- **EXERCISE DESCRIPTION**
Each entry below is to be copied verbatim, with no line missing.

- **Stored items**
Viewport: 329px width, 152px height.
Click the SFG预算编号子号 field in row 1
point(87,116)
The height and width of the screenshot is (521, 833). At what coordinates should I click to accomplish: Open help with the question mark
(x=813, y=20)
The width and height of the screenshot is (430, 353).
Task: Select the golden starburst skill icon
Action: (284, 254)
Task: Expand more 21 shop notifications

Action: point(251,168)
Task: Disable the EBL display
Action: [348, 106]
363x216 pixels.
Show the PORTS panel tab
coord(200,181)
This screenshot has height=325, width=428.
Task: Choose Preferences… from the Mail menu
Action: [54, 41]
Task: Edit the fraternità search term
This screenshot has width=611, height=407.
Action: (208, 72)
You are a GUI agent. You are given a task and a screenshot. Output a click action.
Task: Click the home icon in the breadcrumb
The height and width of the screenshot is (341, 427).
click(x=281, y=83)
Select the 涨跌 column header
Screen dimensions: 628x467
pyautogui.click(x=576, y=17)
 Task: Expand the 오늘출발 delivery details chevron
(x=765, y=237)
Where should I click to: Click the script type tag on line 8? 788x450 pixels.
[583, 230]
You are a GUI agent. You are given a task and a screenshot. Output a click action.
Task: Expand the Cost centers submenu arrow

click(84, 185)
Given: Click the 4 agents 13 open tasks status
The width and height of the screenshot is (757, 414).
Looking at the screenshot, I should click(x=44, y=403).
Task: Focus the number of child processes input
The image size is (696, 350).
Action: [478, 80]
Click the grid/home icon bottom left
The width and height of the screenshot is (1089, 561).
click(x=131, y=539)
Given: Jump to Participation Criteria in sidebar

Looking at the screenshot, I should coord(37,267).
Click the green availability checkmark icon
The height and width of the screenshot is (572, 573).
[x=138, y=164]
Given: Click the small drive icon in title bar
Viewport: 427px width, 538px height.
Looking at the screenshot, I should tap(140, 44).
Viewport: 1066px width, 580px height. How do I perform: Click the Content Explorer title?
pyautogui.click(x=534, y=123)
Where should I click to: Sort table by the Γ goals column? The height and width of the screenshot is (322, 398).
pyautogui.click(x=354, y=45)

- **RESPONSE AREA**
Viewport: 329px width, 152px height.
Click the SFG预算编号子号 field in row 1
point(87,116)
The height and width of the screenshot is (521, 833). At what coordinates should I click to accomplish: Open help with the question mark
(x=813, y=20)
The width and height of the screenshot is (430, 353).
Task: Select the golden starburst skill icon
Action: (284, 254)
Task: Expand more 21 shop notifications

Action: point(251,168)
Task: Disable the EBL display
Action: [348, 106]
363x216 pixels.
Show the PORTS panel tab
coord(200,181)
This screenshot has height=325, width=428.
Task: Choose Preferences… from the Mail menu
Action: [54, 41]
Task: Edit the fraternità search term
This screenshot has width=611, height=407.
Action: (208, 72)
You are a GUI agent. You are given a task and a screenshot. Output a click action.
Task: Click the home icon in the breadcrumb
The height and width of the screenshot is (341, 427).
click(x=281, y=83)
Select the 涨跌 column header
Screen dimensions: 628x467
pyautogui.click(x=576, y=17)
 Task: Expand the 오늘출발 delivery details chevron
(x=765, y=237)
Where should I click to: Click the script type tag on line 8? 788x450 pixels.
[583, 230]
You are a GUI agent. You are given a task and a screenshot. Output a click action.
Task: Expand the Cost centers submenu arrow

click(84, 185)
Given: Click the 4 agents 13 open tasks status
The width and height of the screenshot is (757, 414).
Looking at the screenshot, I should click(x=44, y=403).
Task: Focus the number of child processes input
The image size is (696, 350).
Action: [478, 80]
Click the grid/home icon bottom left
The width and height of the screenshot is (1089, 561).
click(x=131, y=539)
Given: Jump to Participation Criteria in sidebar

Looking at the screenshot, I should coord(37,267).
Click the green availability checkmark icon
The height and width of the screenshot is (572, 573).
[x=138, y=164]
Given: Click the small drive icon in title bar
Viewport: 427px width, 538px height.
Looking at the screenshot, I should tap(140, 44).
Viewport: 1066px width, 580px height. How do I perform: Click the Content Explorer title?
pyautogui.click(x=534, y=123)
Where should I click to: Sort table by the Γ goals column? The height and width of the screenshot is (322, 398).
pyautogui.click(x=354, y=45)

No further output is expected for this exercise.